# Evaluate \int_C G \cdot d r , where G = \langle 2xy, x^2 \rangle and C : r(t) = \langle...

## Question:

Evaluate {eq}\int_C \mathbf G \cdot d\mathbf r {/eq}, where {eq}\mathbf G = \langle 2xy, x^2 \rangle {/eq} and {eq}C : \mathbf r(t) = \langle t, 1-t\rangle ;\quad 0 \leq t \leq 1 {/eq}

## Line integral across a curve :

Derivatives have important applications. The line integral of a vector function across a parametric curve C is evaluated with the help of a dot product and

a derivative. First put the values from the parametric function {eq}r(t) {/eq} into {eq}F(x,y,z) {/eq} and then take the dot product with {eq}r'(t) {/eq}. Finally integrate it with respect to t with given range of t as the limits of integration.

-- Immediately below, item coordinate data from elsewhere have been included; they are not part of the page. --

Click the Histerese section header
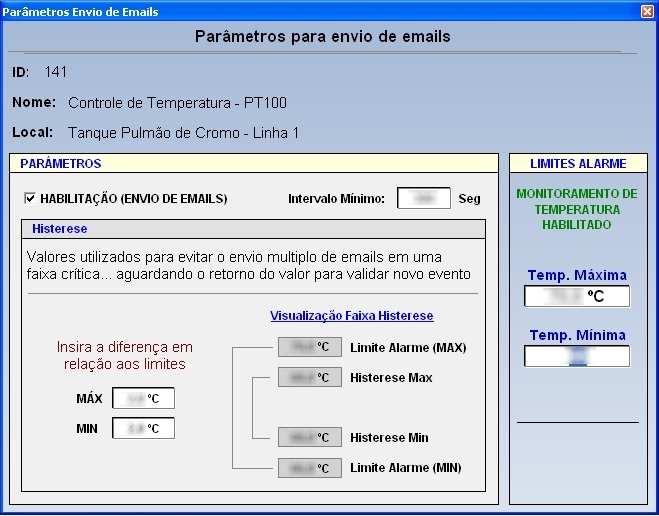This screenshot has width=659, height=516. (253, 229)
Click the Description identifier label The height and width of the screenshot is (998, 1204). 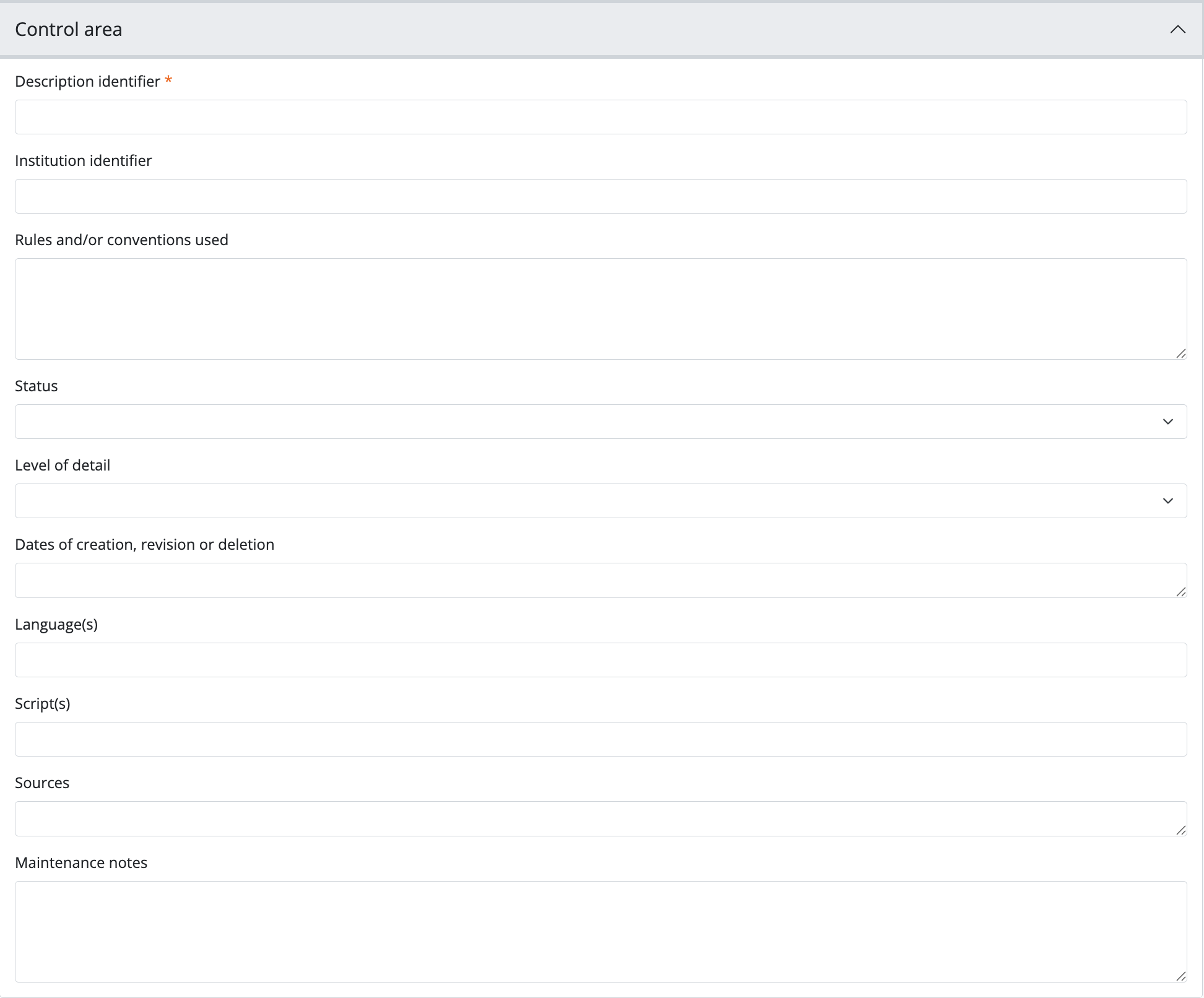pyautogui.click(x=87, y=82)
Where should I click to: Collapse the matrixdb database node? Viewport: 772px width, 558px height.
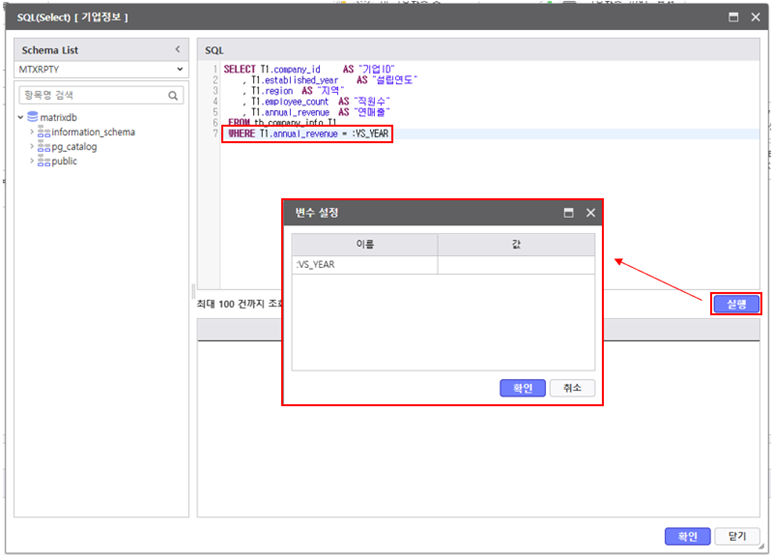point(22,117)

{eq}\mathbf G = \langle 2xy, x^2 \rangle {/eq}

Parametric curve is given by

{eq}r(t)= \langle t,1-t \rangle {/eq}

So {eq}x=t, y=1-t {/eq}

Now writing the function G(x,y) in parametric form

{eq}G(r(t))=\langle 2t(1-t), t^2 \rangle {/eq}

{eq}G(r(t))=\langle 2t-2t^2, t^2 \rangle {/eq}

Find the derivative of parametric curve

{eq}r'(t)=\langle 1,-1 \rangle {/eq}

In vector calculus, line integral are evaluated as

{eq}\int_C \mathbf G \cdot d\mathbf r=\int_{a}^{b} F(r(t))\cdot r'(t) dt {/eq}

As {eq}0\leq t\leq 1, a=0, b=1 {/eq}

{eq}\int_C \mathbf G \cdot d\mathbf r=\int_{0}^{1} \langle 2t-2t^2,t^2 \rangle \cdot \langle 1,-1 \rangle dt {/eq}

{eq}\int_C \mathbf G \cdot d\mathbf r=\int_{0}^{1} [ 2t-2t^2-t^2 ] dt {/eq}

{eq}\int_C \mathbf G \cdot d\mathbf r=\int_{0}^{1} (2t-3t^2)dt {/eq}

{eq}\int_C \mathbf G \cdot d\mathbf r=[ t^2-t^3 ]_{0}^{1} {/eq}

{eq}\int_C \mathbf G \cdot d\mathbf r=1-1 {/eq}

{eq}\int_C \mathbf G \cdot d\mathbf r=0 {/eq}